- [EXTRAIT DU TEXTE]:
La FOWC (Formula One World Championship), qui gère les droits commerciaux de la F1, n’a toujours rien reçu de concret de la part du promoteur Octane (Bell) ni de la Ville.
Un statu quo inquiétant, d’autant plus que l’on parle ici d’un événement qui coûte 22 M$ en fonds publics chaque année, mais qui en rapporte des centaines de millions à l’économie montréalaise.
Et pourquoi ce silence radio ? Parce que Valérie Plante et son administration sont devenues synonymes de fiasco logistique, de rigidité idéologique et d’amateurisme opérationnel.
Ce n’est plus seulement une question d’infrastructures vieillissantes, mais de volonté politique absente, voire nuisible.
Le patron de la F1, Stefano Domenicali, a personnellement présenté ses excuses aux écuries après la catastrophe organisationnelle de l’année dernière. Et ce n’est pas rien. Voici ce qui s’est passé sous l’œil médusé du monde entier :
Fermeture illogique du circuit par la STM, quelques heures avant la première séance d’essais libres.
Accès bloqué aux spectateurs et aux membres des équipes, faute de coordination avec le SPVM.
Paddocks inondés, stationnements boueux, loges VIP prises en flagrant délit de fuite d’eau.
Spectateurs sur la piste après la course, un manquement de sécurité gravissime.
Terrasses fermées au centre-ville, en plein week-end du Grand Prix, à cause d’inspections surprises du Service de sécurité incendie de Montréal.
Six de ces erreurs sont directement attribuables à la Ville de Montréal. Et aucune n’a été corrigée de manière crédible à ce jour.
Pendant que Montréal s’enfonce dans le ridicule, la F1 regarde vers l’avenir. Et cet avenir pourrait bien s’écrire ailleurs.
Comme le rapportait récemment l’AFP, l’Afrique du Sud est en très bonne position pour accueillir une course dès 2027. Deux projets sont en compétition : le circuit urbain du Cap et l’historique Kyalami à Johannesburg. Et les discussions avancent rapidement.
Le ministre des Sports sud-africain, Gayton McKenzie, a affirmé qu’il n’y avait “aucun doute” que la F1 serait chez eux en 2027.
Lewis Hamilton lui-même en est un fervent défenseur. Pendant ce temps, la Formule 1 négocie aussi avec la Thaïlande et l’Argentine. Autant dire que si Montréal échoue en 2025, il y a une file d’attente pour prendre sa place.
Non, la Formule 1 ne manque pas de prétendants pour combler le vide que laisserait Montréal si elle venait à être rayée du calendrier.

- [DONNÉES FOURNIES]:
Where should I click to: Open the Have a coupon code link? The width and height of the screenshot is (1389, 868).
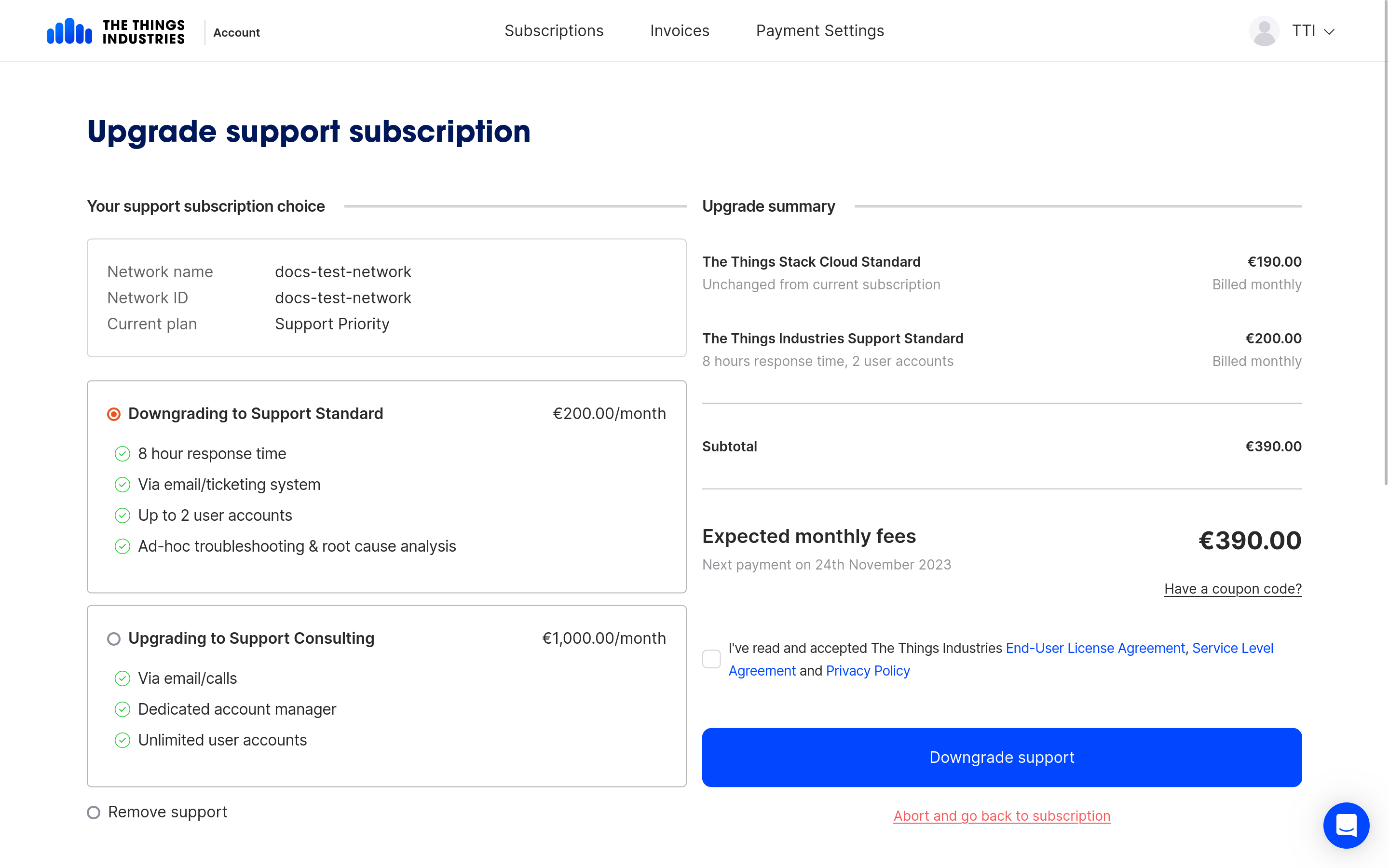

- [CONSIGNE]: Recopiez le passage du texte sur le Grand Prix de Montréal compris entre « Six de ces erreurs » et « discussions avancent rapidement. », bornes incluses.

- [RÉSULTAT ATTENDU]:
Six de ces erreurs sont directement attribuables à la Ville de Montréal. Et aucune n’a été corrigée de manière crédible à ce jour.
Pendant que Montréal s’enfonce dans le ridicule, la F1 regarde vers l’avenir. Et cet avenir pourrait bien s’écrire ailleurs.
Comme le rapportait récemment l’AFP, l’Afrique du Sud est en très bonne position pour accueillir une course dès 2027. Deux projets sont en compétition : le circuit urbain du Cap et l’historique Kyalami à Johannesburg. Et les discussions avancent rapidement.